- Goal A:
Answer these from the Mercury System post:
(i) Which 'mech does the post describe as an Archer with jump jets and smaller missile racks?
(ii) What weapon can an omni-mech swap its micro lasers for at no real cost?
(iii) How does the writer describe the week?
- Goal B:
Carry on the Mercury System post from its last sentence, in the same voice.

- Text section:
******

Friday, September 16, 2022

The Mercury System

It's been a crazy week. Not so crazy I can't  type a few stupid words. That's on me.

Let me talk about the Mercury System.

Actually, let me whinge about omni-mechs. I love 'em. I think they're a great idea. They're stupid and bad, too.

Free carry capacity for battle armor, the ability to swap out micro lasers for a gauss rifle at no real cost, and ease of repair more than offset the logistical and monetary costs of making them. Can't have a big gun in an arm and still punch with it.

And because each one is mostly a tonnage, movement profile, and armor level they don't have as much 'character' as conventional Battlemechs. Even if the Catapult is just an Archer with jump jets and smaller missile racks, it still feels like its own 'mech with its own identity. Omnis are chameleons with none of their own personality.

******

- Available data:
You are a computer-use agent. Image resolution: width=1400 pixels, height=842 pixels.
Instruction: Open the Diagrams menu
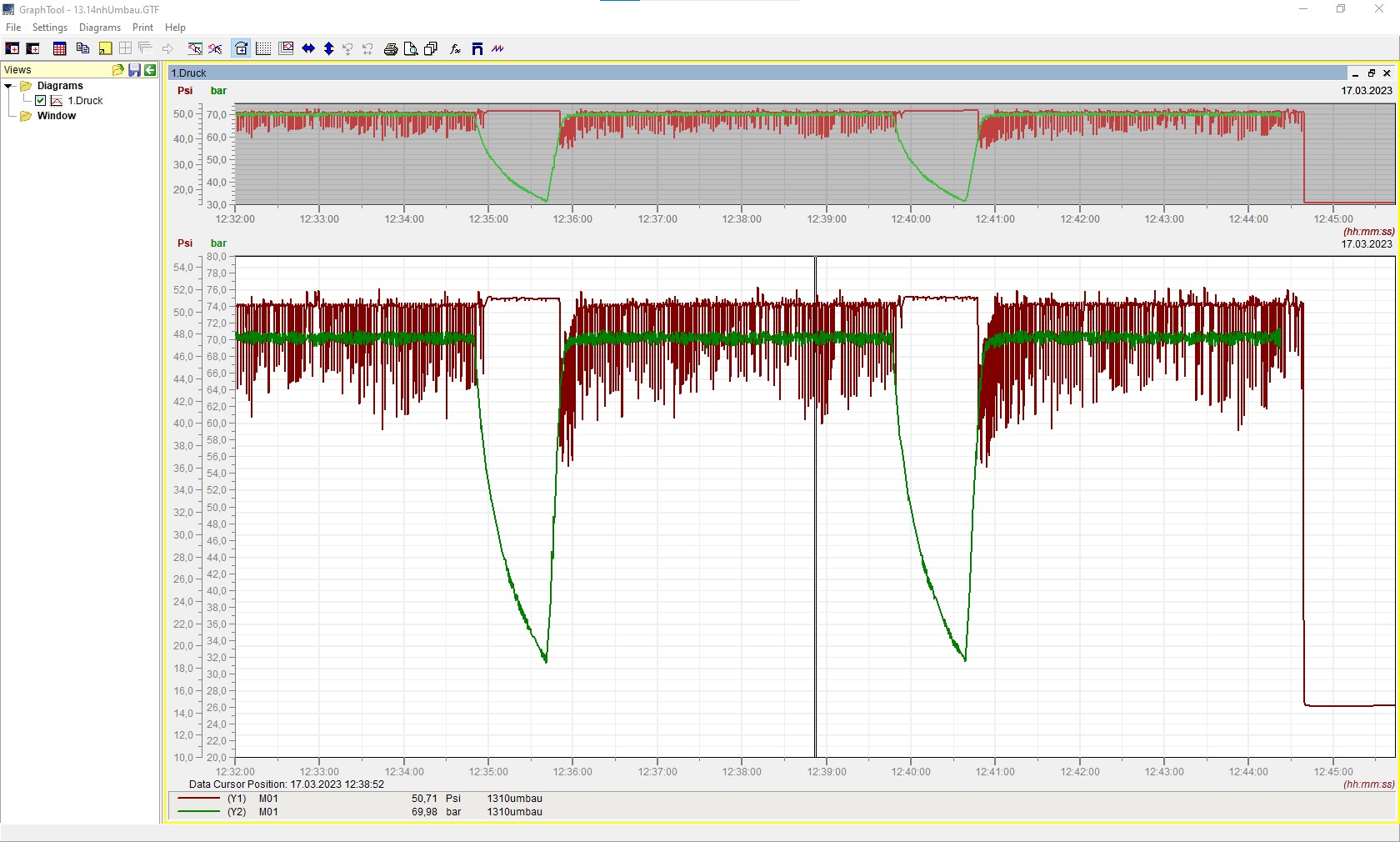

******

- Final answer A:
(i) The Catapult.
(ii) A gauss rifle.
(iii) As a crazy week.

- Final answer B:
If you read this blog regularly, and that's just one person, you probably know I like fewer, distinct options instead of a flood of similar or slightly-different options. "Soup" I call it. Omnimechs are like soup, but they also promise a battlefield of fewer, distinct units.

Wherefore: The Mercury System

At What Cost?

What would I do to make more distinct omnimechs with objectively worse, more distinct technology? A system built on the Mercury battlemech's versatility without being a full omnimech. I'd create a new system circa 3049 and add construction-level costs and real pod restrictions. The Mercury System.

Construction-wise, the real costs are tonnage, crits, in-game effects (heat, to-hit modifiers), and out-of-game effects (repair, maintenance, etc.) I do realize that repair and maintenance are effects in other types of Battletech gameplay. If you've used those, let me know how omnis work in them.

This system is still in progress. I'm just spitballing because it's so fucking barebones. I'd just a 5% tonnage penalty. 5 tons for 100-tonners and 1 ton for 20-tonners. Seems okay. Losing a medium laser from a light 'mech is a hefty price.

Maybe 2.5% to make it more marginal. Maybe a structure surcharge. 12.5% structure of omnis. Let's pin that there. Half a ton for the lightest 'mechs and 2.5 for the heaviest.

You Kids Like Hardpoints, Don't You?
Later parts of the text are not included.